LysoPLs, known to be formed via oxidation-induced de-esterification of one of the FA residues, were distributed over all five detected PL classes, with the highest number identified for PC and PE lipids. OAP LPPs were represented by single keto (13 PC), single hydroxy (12 PC and one PS), double hydroxy or peroxy (two PC and one PS), and triple hydroxy or hydroxy and peroxy (six PC and one PE) derivatives. Most of the identified OAP LPPs were derived from PC lipids, whereas OCP were more evenly distributed among different PL classes. Most of the truncated PLs were represented by terminal carbonyls (28 out of 30) formed by a cleavage at positions four, five, seven, nine, ten or twelve of FA carbon chains, well corresponding to the general mechanisms of PUFA oxidation. Thus, five carbon-long OCPs are characteristic products of arachidonic acid oxidation. LPPtiger identified four LPPs carrying five carbon-long truncated moieties, including PE(18:0/5:0 < CHO@C5>), PE(18:0/5:0 < COOH@C5>), PS(18:0/5:0 < CHO@C5>), and PC(20:5/5:0 < CHO@C5>). Another prominent example are LPPs containing oxo-nonanoyl moiety formed by an oxidative cleavage of linoleic acid at C9 position. LPPtiger identified five oxo-nonanoyl-containing lipids corresponding to one PE and four PCs. PC-derived, C9-truncated LPPs were nicely LC-separated in agreement with the structure of a second fatty acyl present (e.g., 18:2 vs 16:0 vs 18:1 vs 18:0). Despite a high specificity of LPPtiger towards prostane-containing LPPs demonstrated on in vitro-oxidized standards, only two prostane LPPs, namely PA(18:1/A3-dihomo-IsoP) and PC(16:0/H1-phytoP), were identified in CM.
LPPtiger demonstrated a high specificity for the identification of isomers. Thus, isomeric species PC(18:1/18:1[1xDB, 1xKETO]) and PC(18:0/18:2[1xDB, 1xOH]) with the m/z 844.5704 (formate adduct) were identified at two different retention times – 19.7 and 22.2 min, respectively (Supplementary Figure S7). Similarly, three isobaric/isomeric PC-derived OCPs, PC(16:0/8:1[1xDB,1xOH] < CHO@C5>), PC(16:0/9:0 < CHO@C9>), and PC(18:0/7:0 < CHO@C7>) with precursor m/z 694.39, 694.43 and 694.43 were successfully distinguished and assigned to the signals with characteristic retention times (9.7, 10.7 and 12.2 min, respectively).

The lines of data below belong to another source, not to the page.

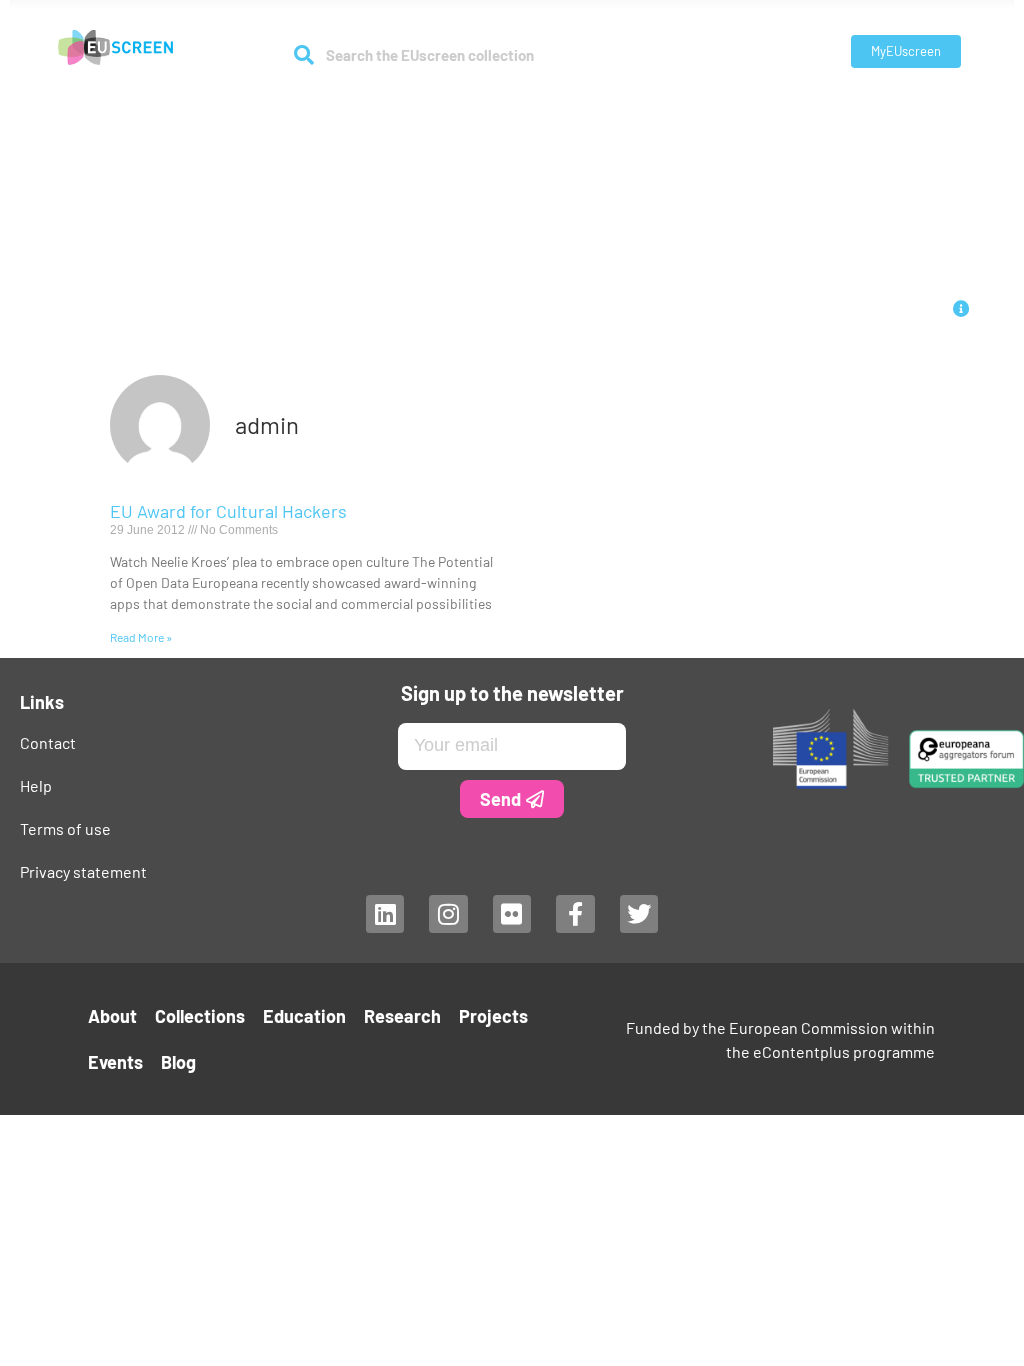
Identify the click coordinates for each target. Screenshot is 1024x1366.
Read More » (141, 637)
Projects (652, 111)
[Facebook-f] (575, 914)
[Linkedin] (385, 914)
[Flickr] (512, 914)
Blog (783, 111)
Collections (347, 111)
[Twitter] (639, 914)
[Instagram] (448, 914)
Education (462, 111)
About (247, 111)
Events (725, 111)
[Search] (303, 55)
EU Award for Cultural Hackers (228, 511)
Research (550, 111)
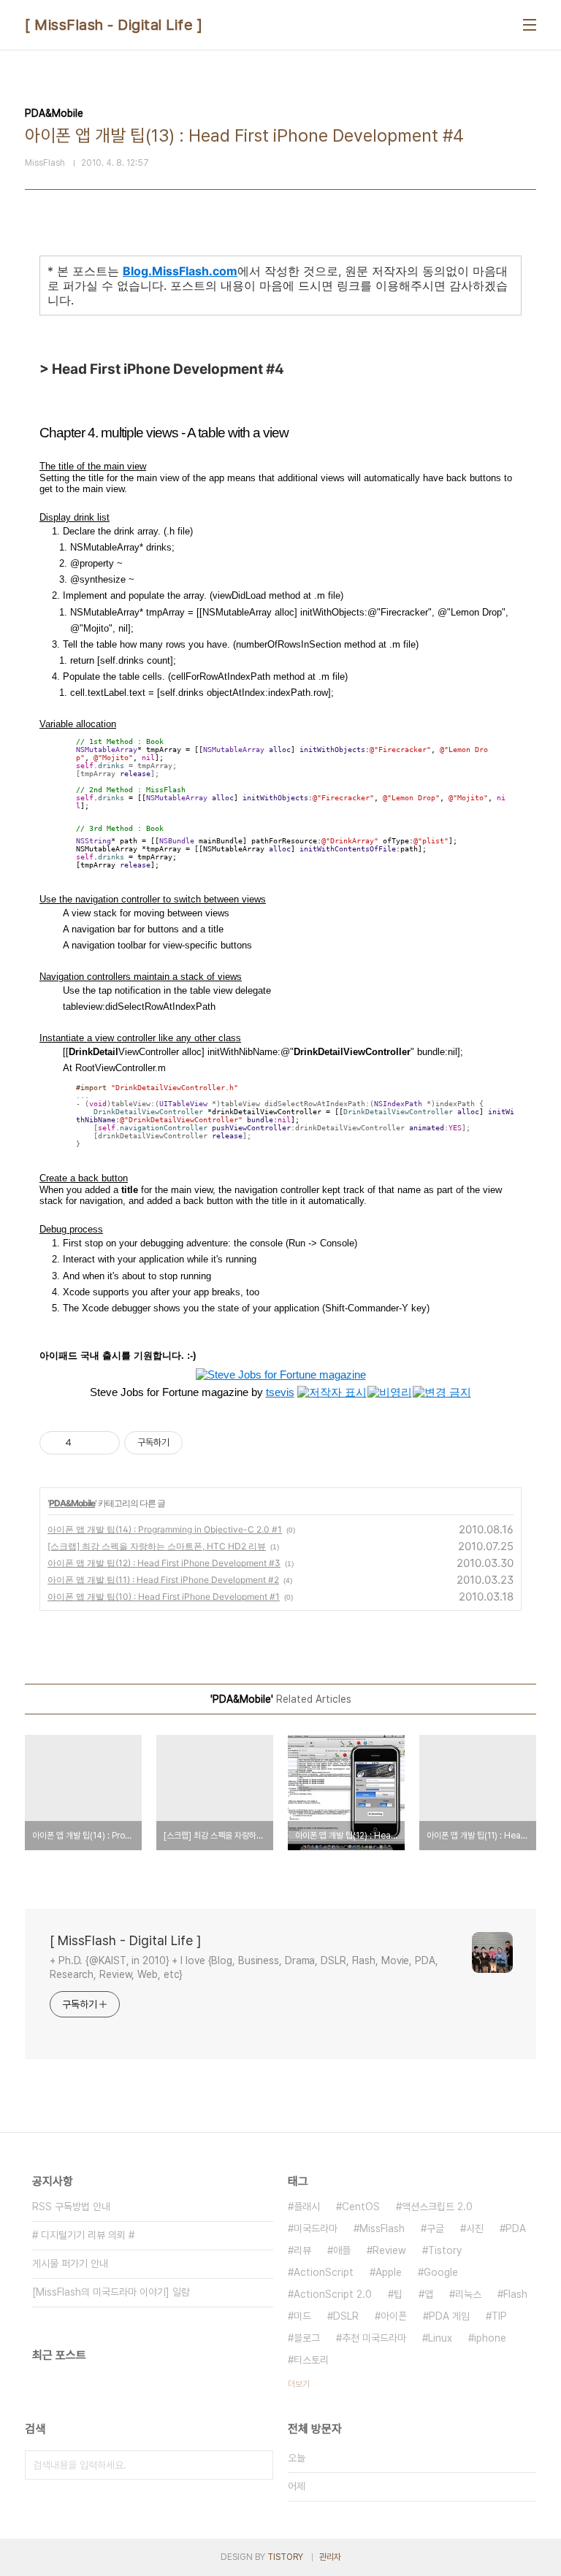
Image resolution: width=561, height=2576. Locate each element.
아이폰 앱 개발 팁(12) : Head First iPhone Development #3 (163, 1562)
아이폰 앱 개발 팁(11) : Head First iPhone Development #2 (163, 1579)
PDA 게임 (449, 2316)
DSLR (346, 2316)
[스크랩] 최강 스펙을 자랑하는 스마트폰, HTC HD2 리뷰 (156, 1546)
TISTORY (285, 2557)
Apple (388, 2272)
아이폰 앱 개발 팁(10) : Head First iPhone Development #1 (163, 1596)
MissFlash (382, 2228)
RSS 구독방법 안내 (71, 2206)
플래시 (307, 2206)
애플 (342, 2250)
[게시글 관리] (103, 1443)
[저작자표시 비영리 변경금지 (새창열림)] (202, 1443)
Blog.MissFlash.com (180, 271)
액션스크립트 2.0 (437, 2206)
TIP (499, 2316)
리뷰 (302, 2250)
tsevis (280, 1392)
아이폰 (394, 2316)
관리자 (330, 2557)
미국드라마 (315, 2228)
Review (389, 2250)
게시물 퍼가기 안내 (70, 2263)
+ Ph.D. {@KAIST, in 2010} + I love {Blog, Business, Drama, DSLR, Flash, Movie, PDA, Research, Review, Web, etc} (244, 1967)
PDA (515, 2228)
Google (441, 2272)
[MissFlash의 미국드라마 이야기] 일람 (111, 2292)
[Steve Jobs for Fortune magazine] (281, 1374)
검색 (258, 2465)
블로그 (307, 2338)
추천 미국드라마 (374, 2338)
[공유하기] (85, 1443)
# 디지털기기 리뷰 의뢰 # (83, 2235)
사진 (475, 2228)
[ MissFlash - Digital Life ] (113, 25)
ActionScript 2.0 (333, 2294)
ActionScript (324, 2272)
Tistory (445, 2250)
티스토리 (311, 2360)
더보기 (299, 2384)
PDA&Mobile (72, 1503)
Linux (440, 2338)
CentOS (361, 2206)
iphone (490, 2338)
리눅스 (468, 2294)
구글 (435, 2228)
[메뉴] (529, 24)
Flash (515, 2294)
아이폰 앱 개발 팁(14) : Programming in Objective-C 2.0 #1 (164, 1529)
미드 (302, 2316)
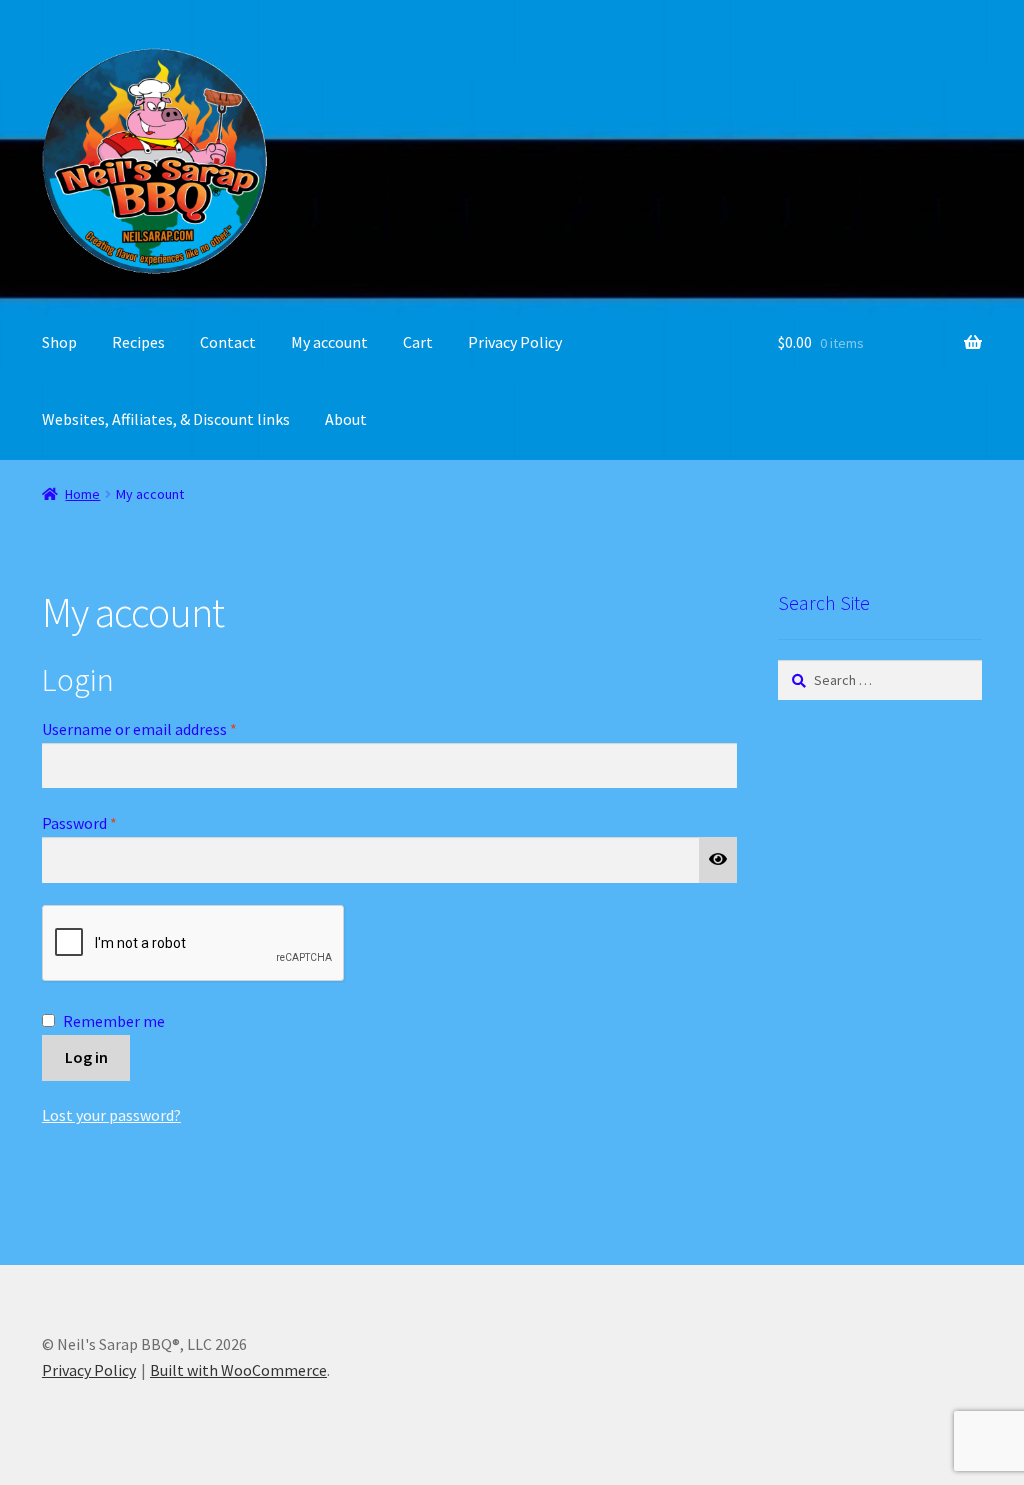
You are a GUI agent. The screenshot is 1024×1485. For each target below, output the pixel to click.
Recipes (138, 342)
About (346, 419)
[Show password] (718, 860)
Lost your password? (111, 1115)
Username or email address (169, 728)
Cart (418, 342)
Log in (86, 1057)
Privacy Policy (515, 342)
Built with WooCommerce (238, 1370)
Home (82, 494)
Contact (228, 342)
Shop (59, 342)
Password (109, 822)
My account (329, 342)
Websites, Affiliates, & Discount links (166, 419)
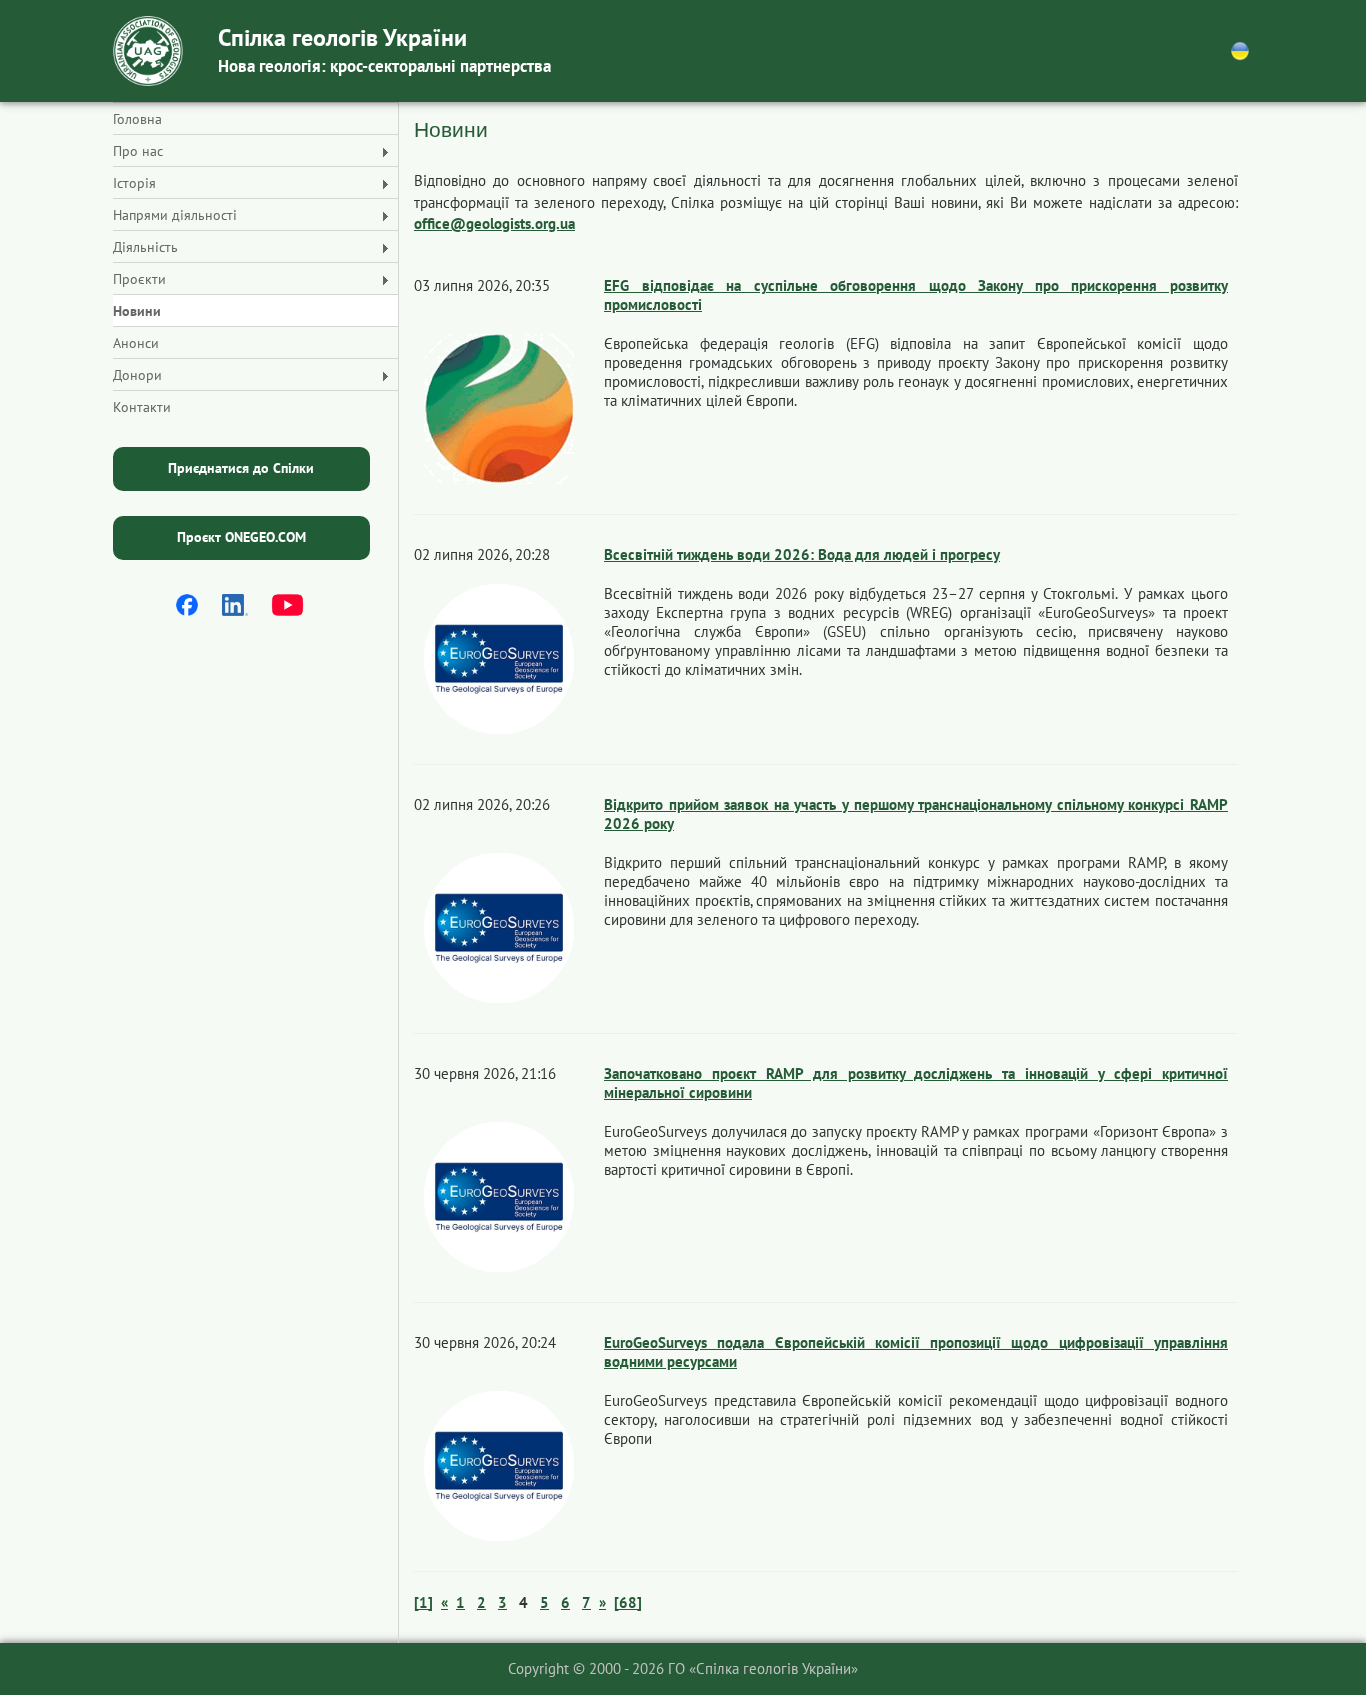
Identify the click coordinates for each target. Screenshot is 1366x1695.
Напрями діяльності (175, 215)
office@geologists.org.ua (494, 223)
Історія (134, 183)
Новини (137, 311)
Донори (137, 375)
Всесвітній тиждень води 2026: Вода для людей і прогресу (802, 554)
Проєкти (139, 279)
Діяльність (145, 247)
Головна (137, 119)
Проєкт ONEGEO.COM (241, 537)
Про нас (138, 151)
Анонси (136, 343)
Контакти (142, 407)
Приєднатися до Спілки (241, 468)
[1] (423, 1602)
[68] (628, 1602)
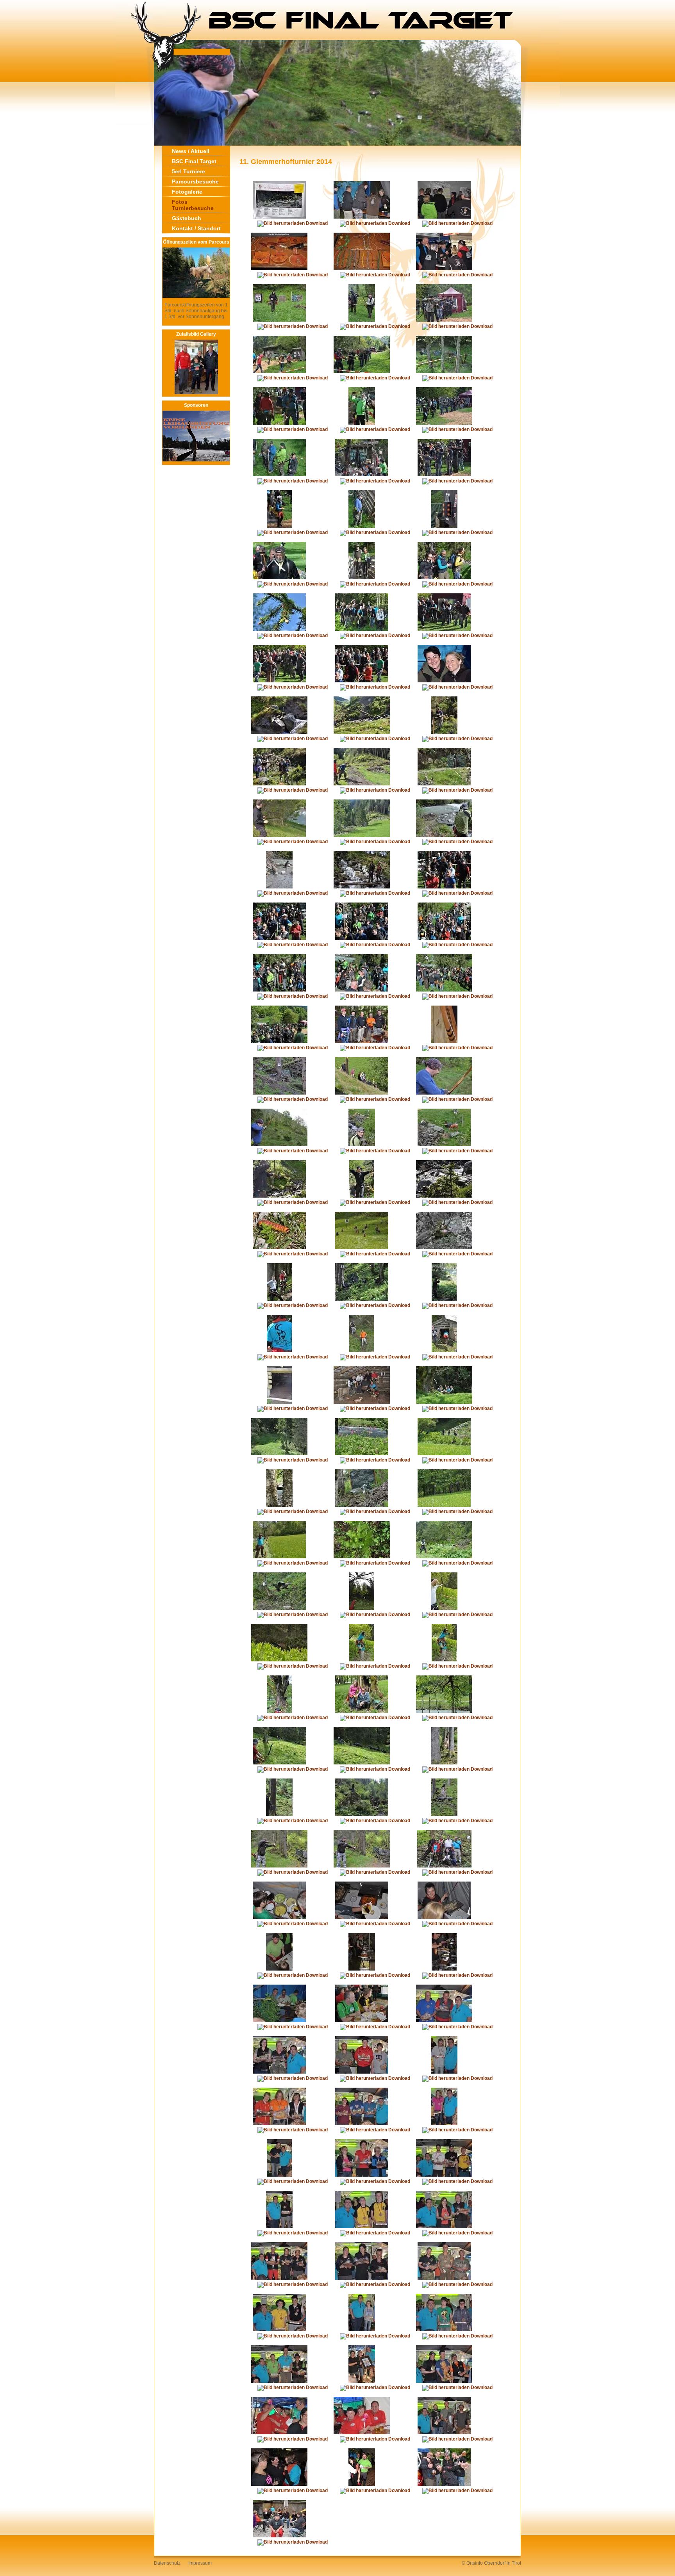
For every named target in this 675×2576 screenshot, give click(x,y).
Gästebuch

Changes in LPPtiger-identified oxidized PLs were relatively quantified using Progenesis QI. Out of 97 identified LPPs, 52 showed significant (ANOVA p ≤ 0.05) up or down regulation within five experimental time points (Fig. 6B and Supplementary Table 6). Out of 52 regulated species, 18 corresponded to lysoPLs, 15 to OCP LPPs, and 18 OAP LPPs. The PCA analysis of relatively quantified LPPs clearly separated experimental groups (with more than 74% of the data explained by principal components 1 and 2), showing the differences between control and 16 h SIN-1-treated cells (Supplementary Figure S8). Furthermore, 15 min and 30 min experimental time points were found to be more similar to each other than to 70 min and control. A hierarchical clustering analysis of relatively quantified LPPs demonstrated a clearly distinct behaviour of OCP- and OAP-oxidized lipids, whereas lysoPL species showed more diverse behaviour (Supplementary Figure S9). Using a circos diagram generated by an in-house developed script LipidCircos (https://bitbucket.org/SysMedOs/lipidcircos), the relationship between precursor PLs and corresponding OCP LPPs and OAP LPPs was demonstrated (Fig. 6C). Exemplified by PC(16:0/18:1) (dark green), PC(18:0/18:2) (dark blue), and PE (18:0/20:3) (dark red), the system demonstrated a significant elevation of truncated PL-LPPs by reducing OAP PL-LPPs and LysoPLs, while increasing OCP PL-LPPs. Moreover, the accumulation of truncated carbonylated PLs is in agreement with fluorescent microscopy imaging of cellular carbonyls21.
In summary, LPPtiger is an open-source software tool freely available for download (https://bitbucket.org/SysMedOs/lpptiger), and can be easily tuned by the user based on the experiment type, instrument used, set of selected PL classes, and modification types. LPPtiger relies on the combination of three unique algorithms and allows for the prediction of sample-specific oxidized lipidome using a discrete FA composition of native PLs. This software also generates an LPP-specific tandem mass spectra library, which can be further used for LPP identification based on the five scoring algorithms and thus increasing sensitivity and specificity of the results. Applied to large LC-MS/MS datasets powered by initial parallel processing support, LPPtiger can provide a systems wide view on oxPL lipidome in an high-throughput untargeted manner.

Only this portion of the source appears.